Nuvama Institutional Equities has maintained a ‘Hold’ rating on Tata Steel with a target price of ₹175, implying an upside of about 5% from the current market price of ₹166.40. The brokerage’s stance reflects a balance between Tata Steel’s long-term domestic growth plans and near-term pressures from softer steel prices.

In its latest note, Nuvama highlighted Tata Steel’s recently unveiled growth roadmap, under which the company could add around 10 million tonnes per annum (mtpa) of steelmaking capacity in India in a phased manner by FY32. This expansion would take Tata Steel’s domestic capacity to about 37 mtpa and mark its entry into Maharashtra for crude steel production.

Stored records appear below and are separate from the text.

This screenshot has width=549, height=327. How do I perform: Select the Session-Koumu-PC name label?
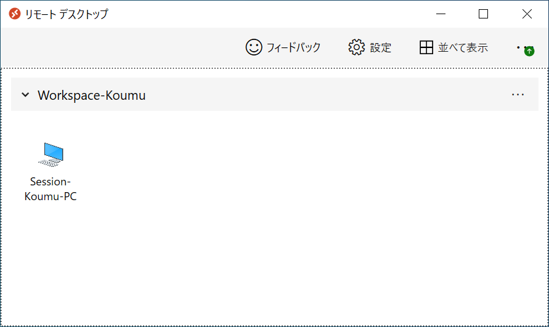click(51, 189)

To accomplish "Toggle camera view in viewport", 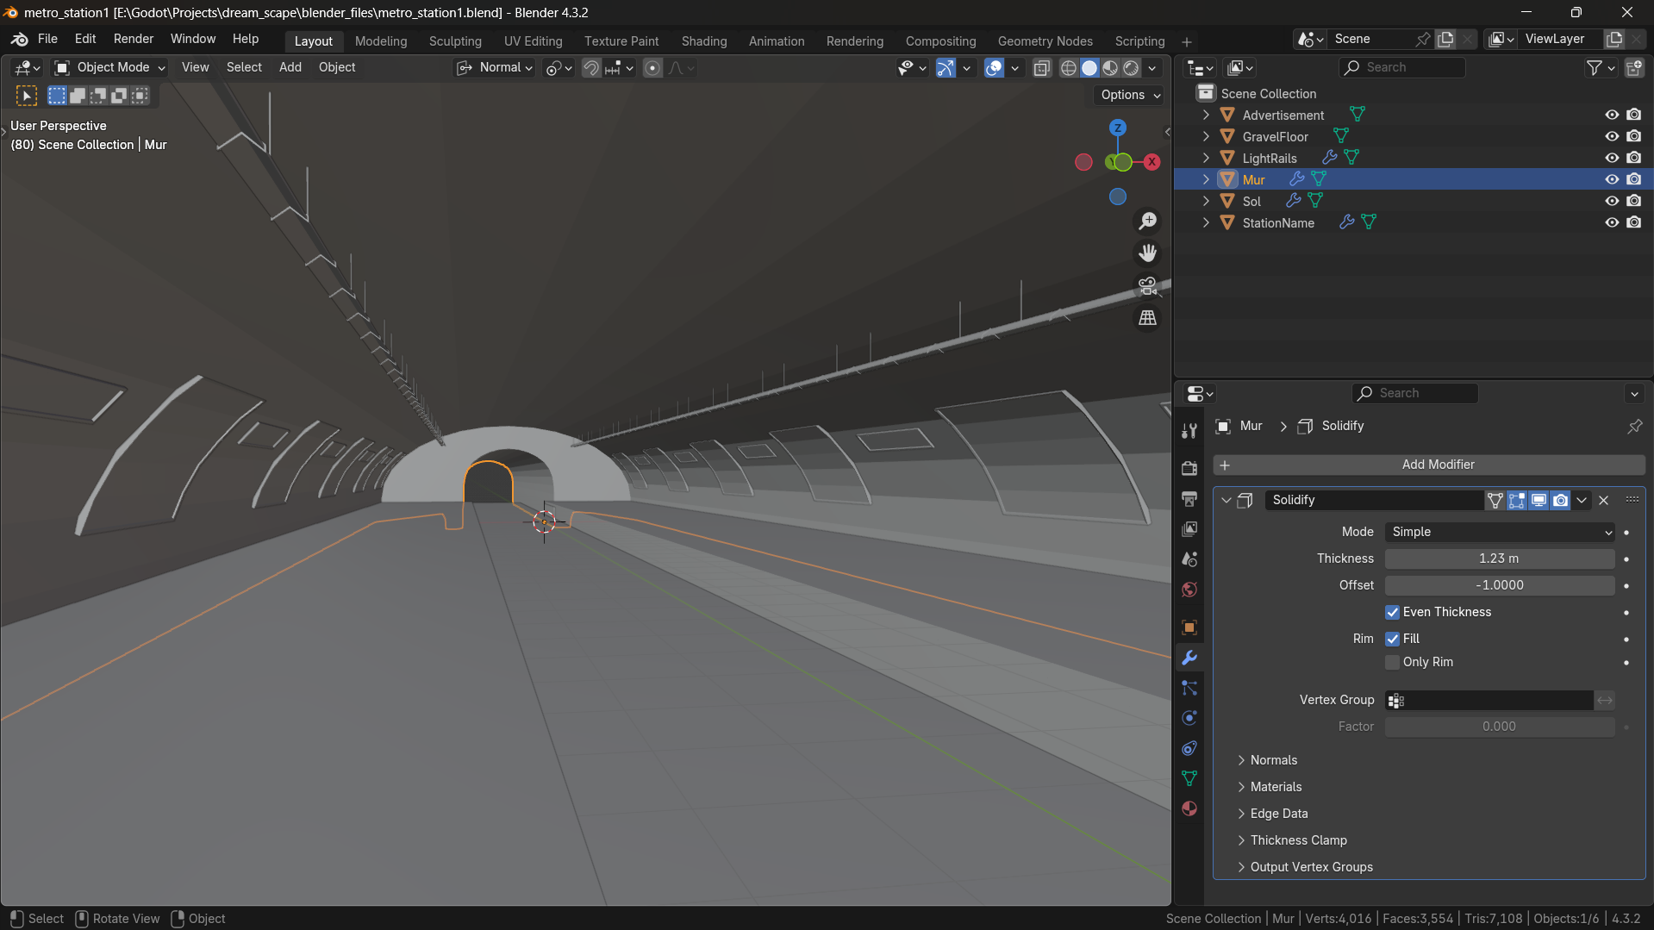I will coord(1147,285).
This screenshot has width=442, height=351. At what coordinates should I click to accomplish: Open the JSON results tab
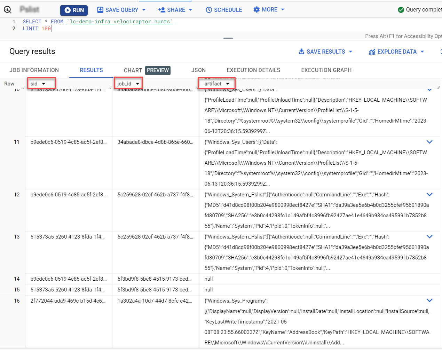[198, 70]
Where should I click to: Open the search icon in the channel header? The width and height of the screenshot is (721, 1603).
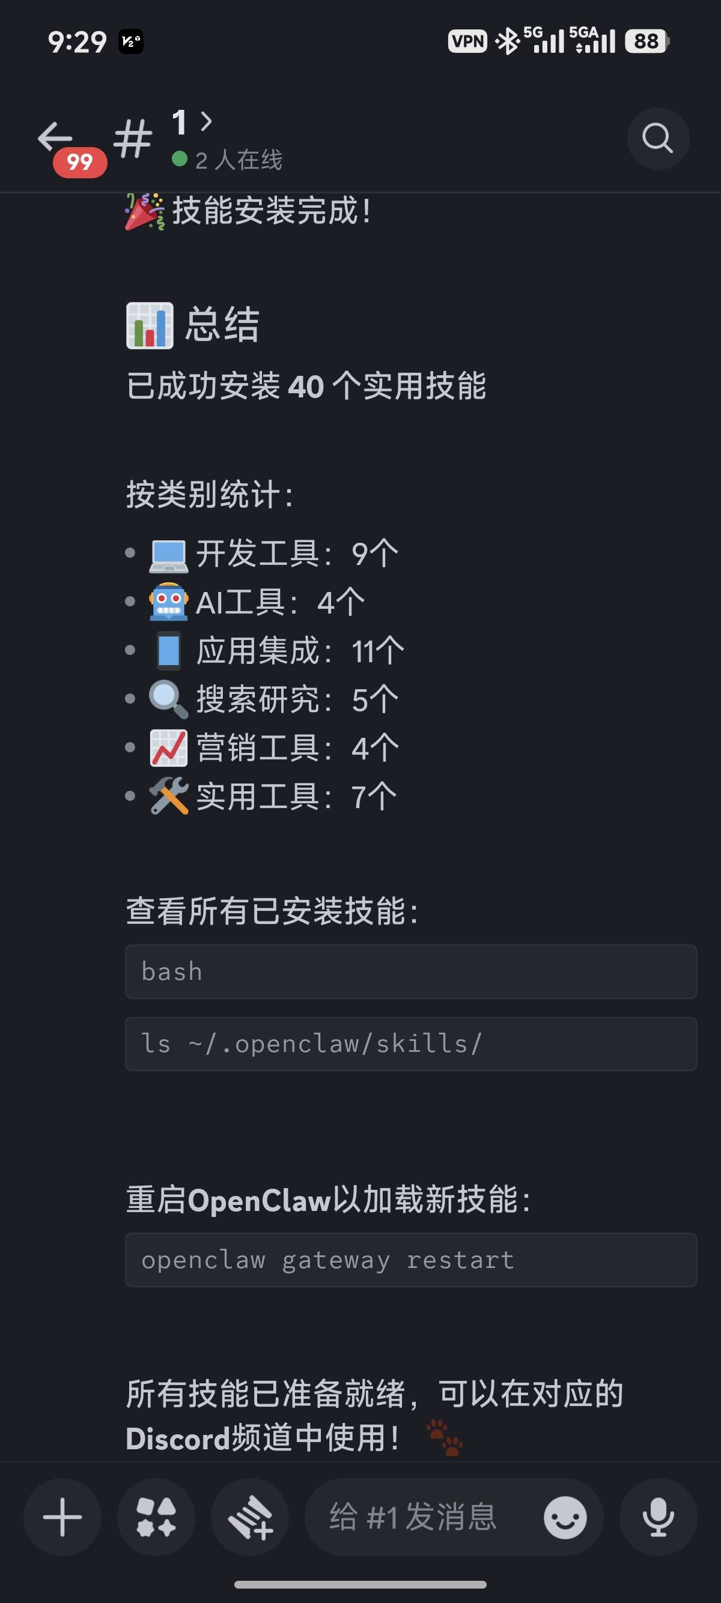pos(658,138)
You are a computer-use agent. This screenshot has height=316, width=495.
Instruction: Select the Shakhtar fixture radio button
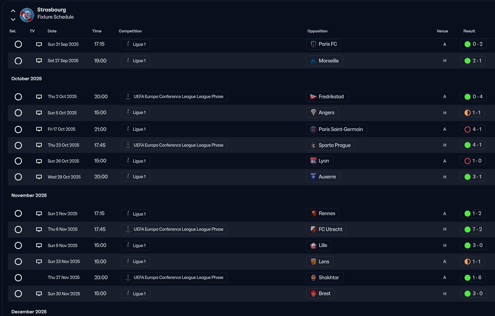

While the company has not yet disclosed detailed capital expenditure plans, Nuvama estimates total growth capex of ₹950–1,000 billion over the next six years. Of this, around ₹700–750 billion is expected to be deployed in India, with the remaining ₹250 billion earmarked for Europe, assuming all proposed projects move ahead as planned. The brokerage believes the expansion can largely be funded through internal accruals, and Tata Steel’s net debt is unlikely to rise meaningfully despite the scale of investment.

However, Nuvama has moderated its near-term earnings outlook amid a weaker steel price environment. It has cut its FY26E and FY27E EBITDA estimates by 5% and 3%, respectively, reflecting lower realised steel prices, even as it continues to factor in a price recovery of ₹3,000–3,500 per tonne in Q4 FY26.

Overall, Nuvama sees Tata Steel’s long-term capacity expansion strategy as structurally positive but believes near-term pricing headwinds and execution-related uncertainties warrant a cautious ‘Hold’ stance at current levels.

Disclaimer: This article is based on a brokerage report by Nuvama Institutional Equities. The views expressed are those of the brokerage and are for informational purposes only. This content does not constitute investment advice or a recommendation to buy or sell any securities.